◆ What is required ◆
Write out nothing but the lines from the one containing "You are a computer-use" through the last line below, both included, and without the pictures.

────────────────

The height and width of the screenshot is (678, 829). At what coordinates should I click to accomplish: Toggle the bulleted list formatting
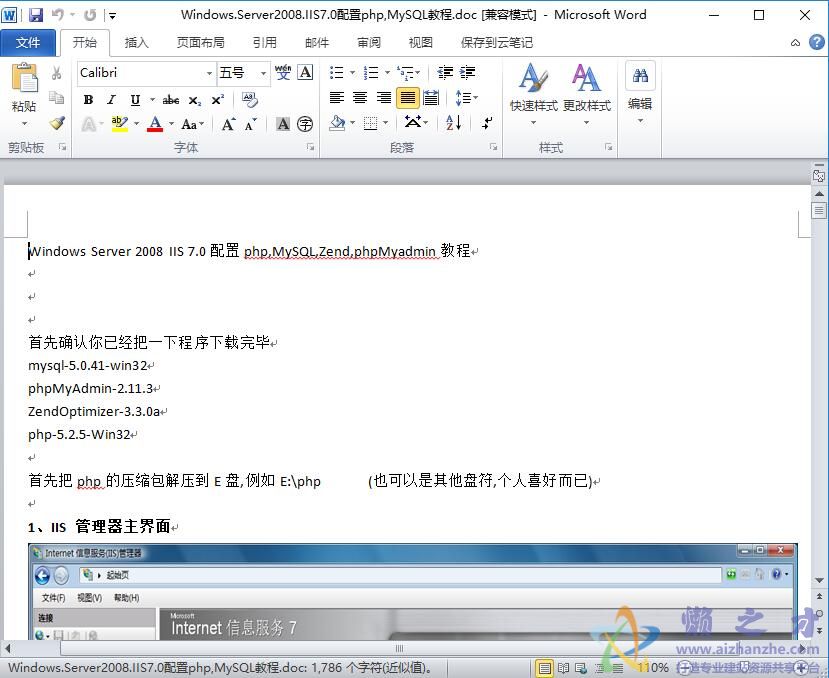pos(337,73)
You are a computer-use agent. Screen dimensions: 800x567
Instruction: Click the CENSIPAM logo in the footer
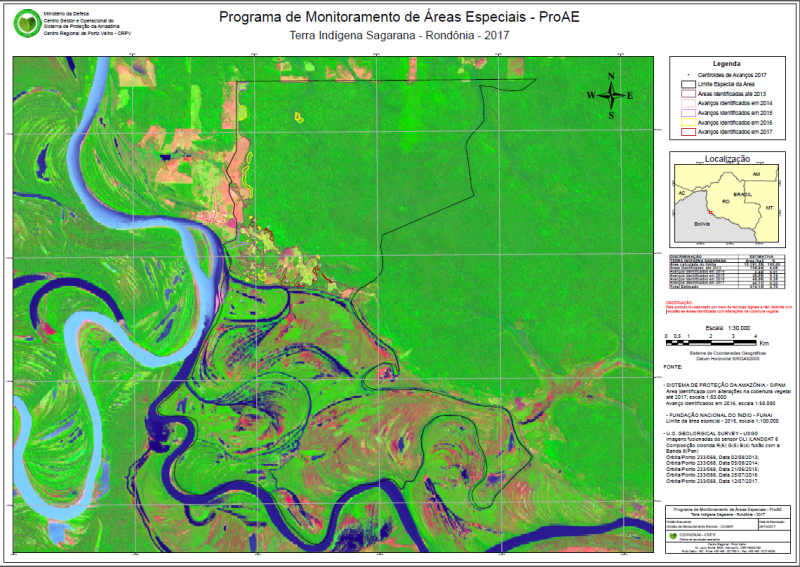click(x=675, y=534)
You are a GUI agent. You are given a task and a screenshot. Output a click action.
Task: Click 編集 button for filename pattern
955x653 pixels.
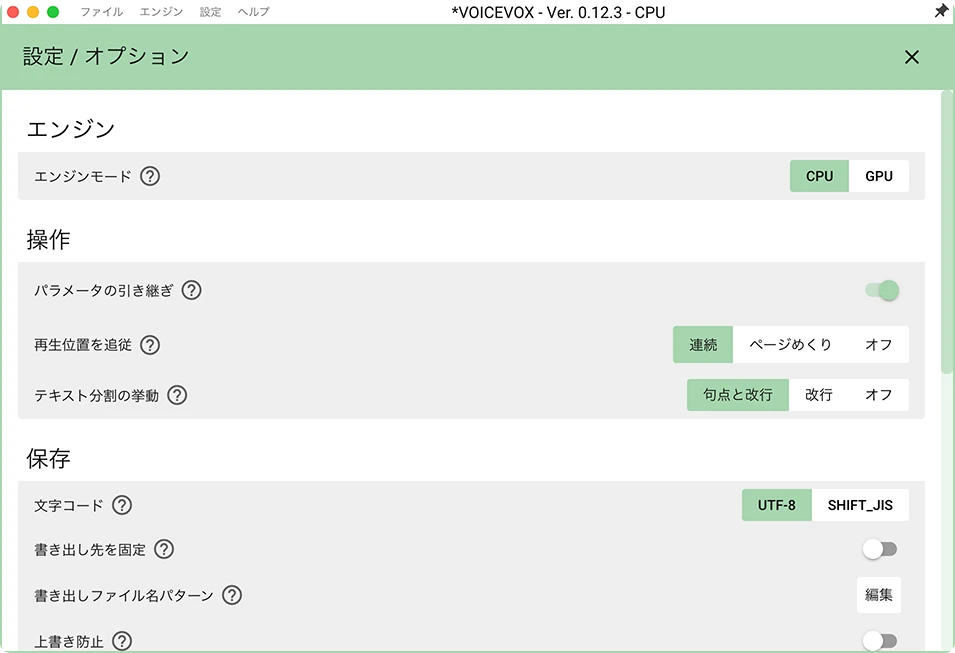point(878,595)
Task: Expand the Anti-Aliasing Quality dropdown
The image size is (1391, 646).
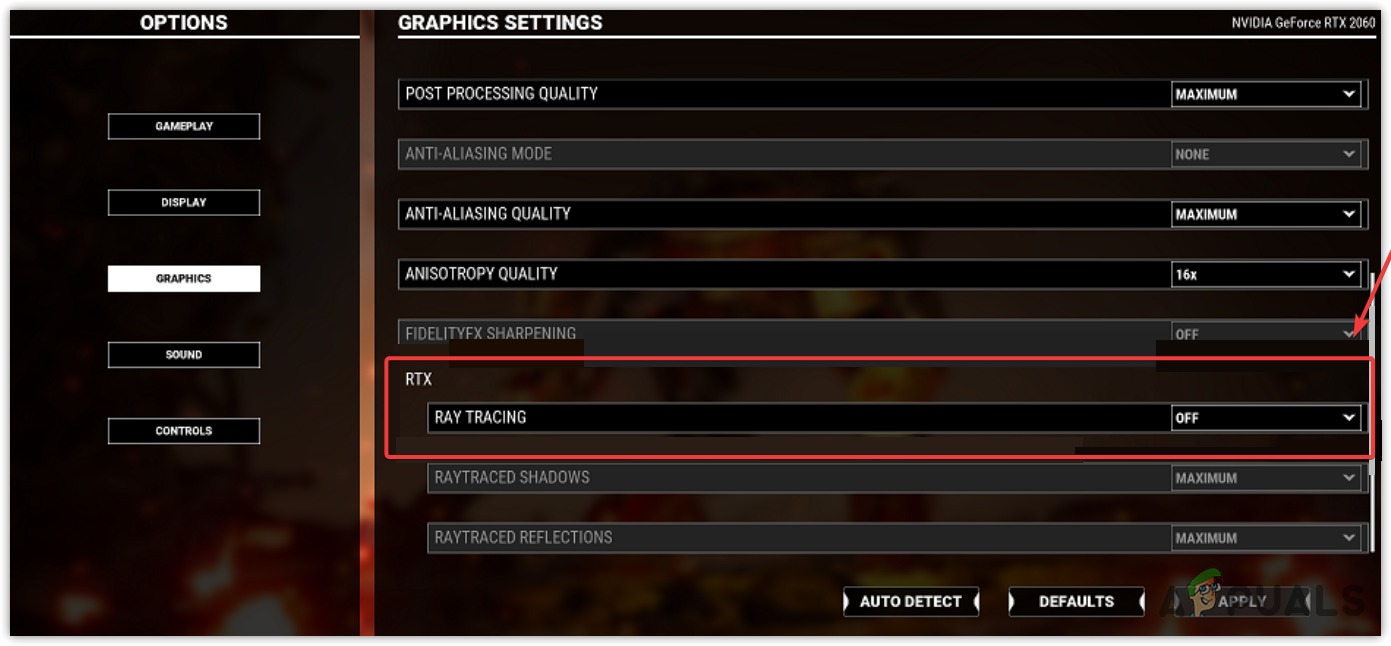Action: coord(1266,214)
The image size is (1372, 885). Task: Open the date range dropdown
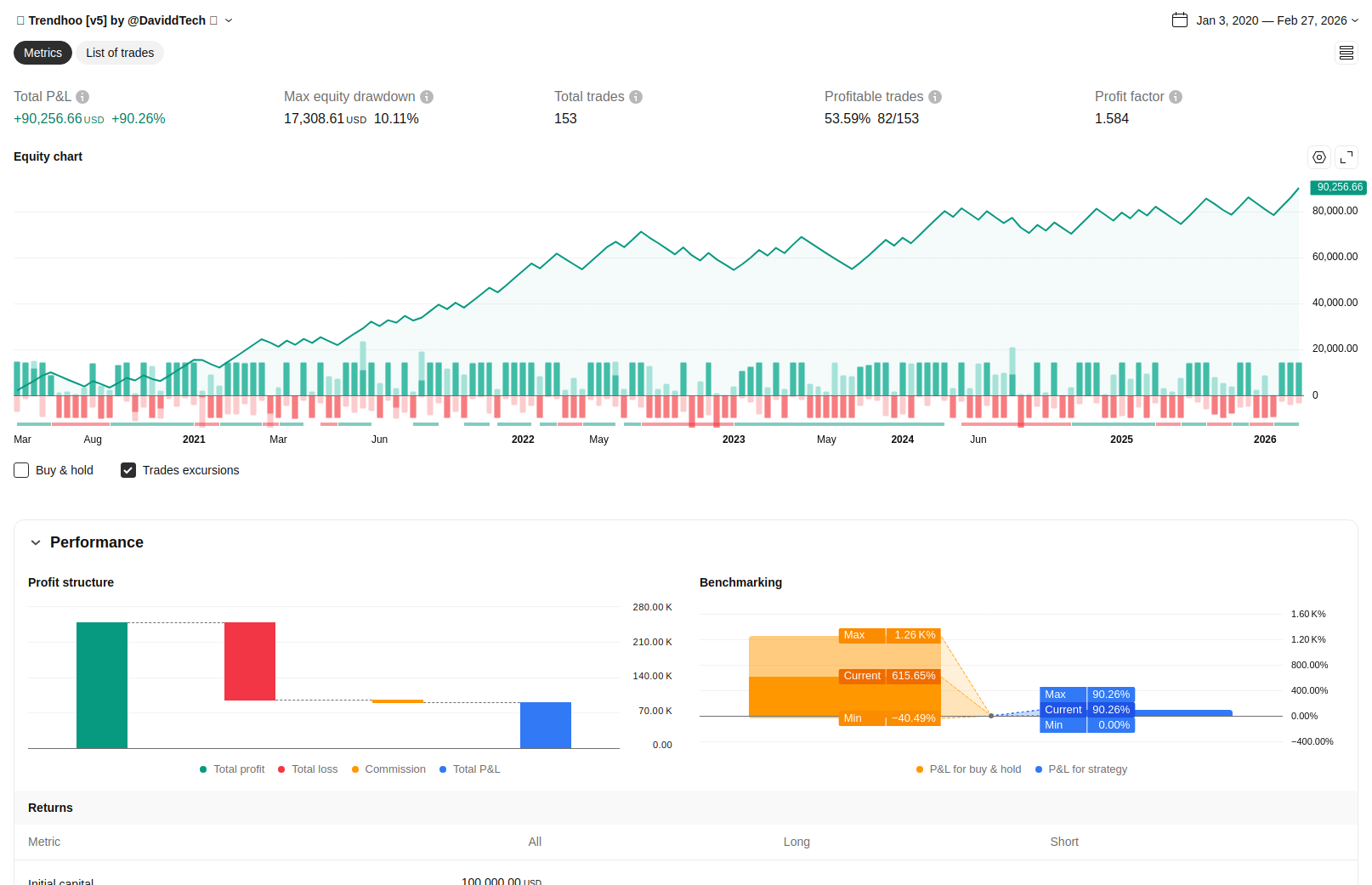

────────────────

◆ Output of the task ◆
You are a computer-use agent. Screen dimensions: 800x567
Instruction: Click the CENSIPAM logo in the footer
click(x=675, y=534)
You are a GUI agent. You are given a task and a screenshot. Output a click action.
Task: Click 編集 button for filename pattern
955x653 pixels.
point(878,595)
Task: Expand the Anti-Aliasing Quality dropdown
The image size is (1391, 646).
Action: coord(1266,214)
The image size is (1372, 885). Task: Open the date range dropdown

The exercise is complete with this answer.